The Journey of Corpus

April 29th, 2021 by Ana Pereira

It seems like a simple enough concept: You take data from how your users interact with your product, and you use it to make business and product decisions. Informed decisions will certainly be better than guesses, so in the end, this should pay off.

But that’s for anyone who hasn’t seen the dirty underbelly of data — from how broken tracking can lead to incorrect conclusions, to having lots and lots and lots of data but no documentation around what any of it means. If you’ve worked a day in your life as an analyst/data scientist/data engineer or in any other data-heavy role, you know how bad things can get.

In mid 2019, we at SoundCloud were in a position many companies have probably found themselves in: Our stakeholders wanted to make use of the wealth of data available to us, as we’re the world’s largest open audio platform, but access to data was hard, since our data warehouse was the accumulation of six years of decisions that made sense at the time but naturally grew outdated over the years. As a result, we just weren’t able to support the business and product teams in the data-driven decisions they wanted to make.

More concretely, a single (small) team owned more than 100 ETLs (extract, transform, load processes) on Amazon Redshift — most with little to no documentation and some inconsistencies between them (they were, after all, built at different points in time, by different people, for different purposes).
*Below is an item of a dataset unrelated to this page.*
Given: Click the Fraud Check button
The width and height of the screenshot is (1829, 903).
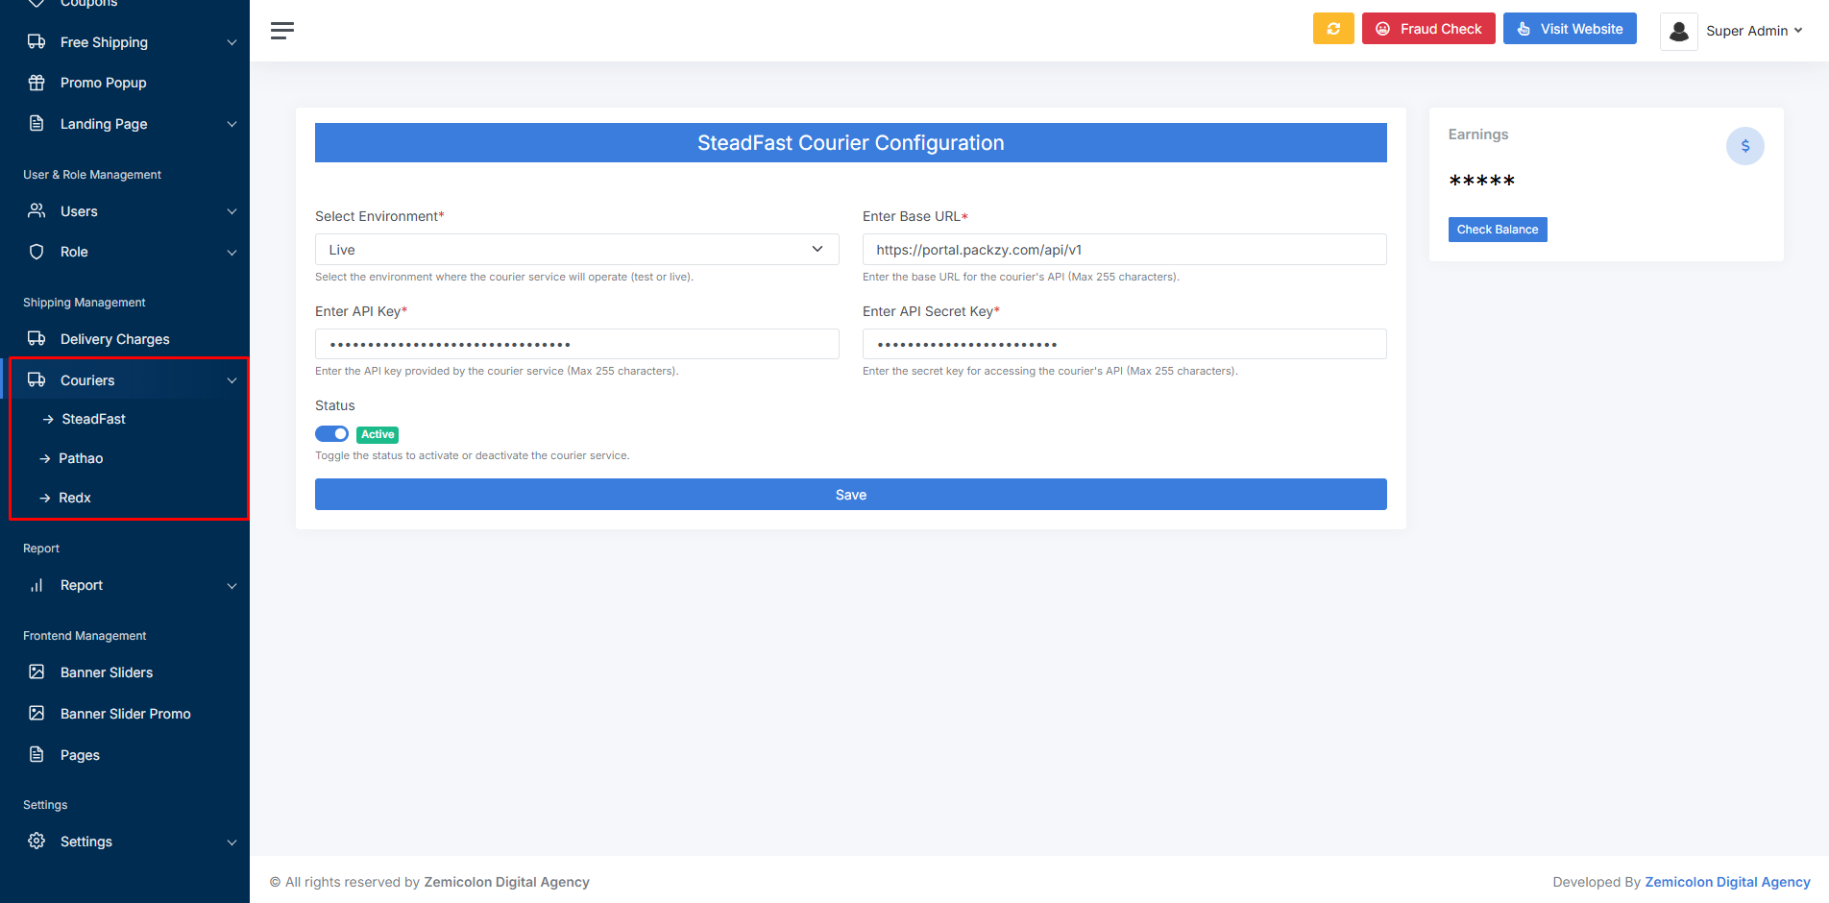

However, we had signed a contract with Google to switch over to BigQuery (BQ) as our new data warehousing platform. This was our opportunity to start fresh and build something that would hopefully fulfill SoundCloud’s needs at the time and scale with time.

Corpus Is Born

So we set out on our journey to create what would become the Corpus BQ project: a centralized single source of truth for SoundCloud’s most relevant data. To do this, we created the Data Corpus team, whose mission statement is to “Implement data governance on the datasets that are most critical for product and business decision making.”

And just what exactly is data governance? According to Wikipedia, data governance is “a data management concept concerning the capability that enables an organization to ensure that high data quality exists throughout the complete lifecycle of the data, and data controls are implemented that support business objectives.” This was what we needed to become a more data-driven company.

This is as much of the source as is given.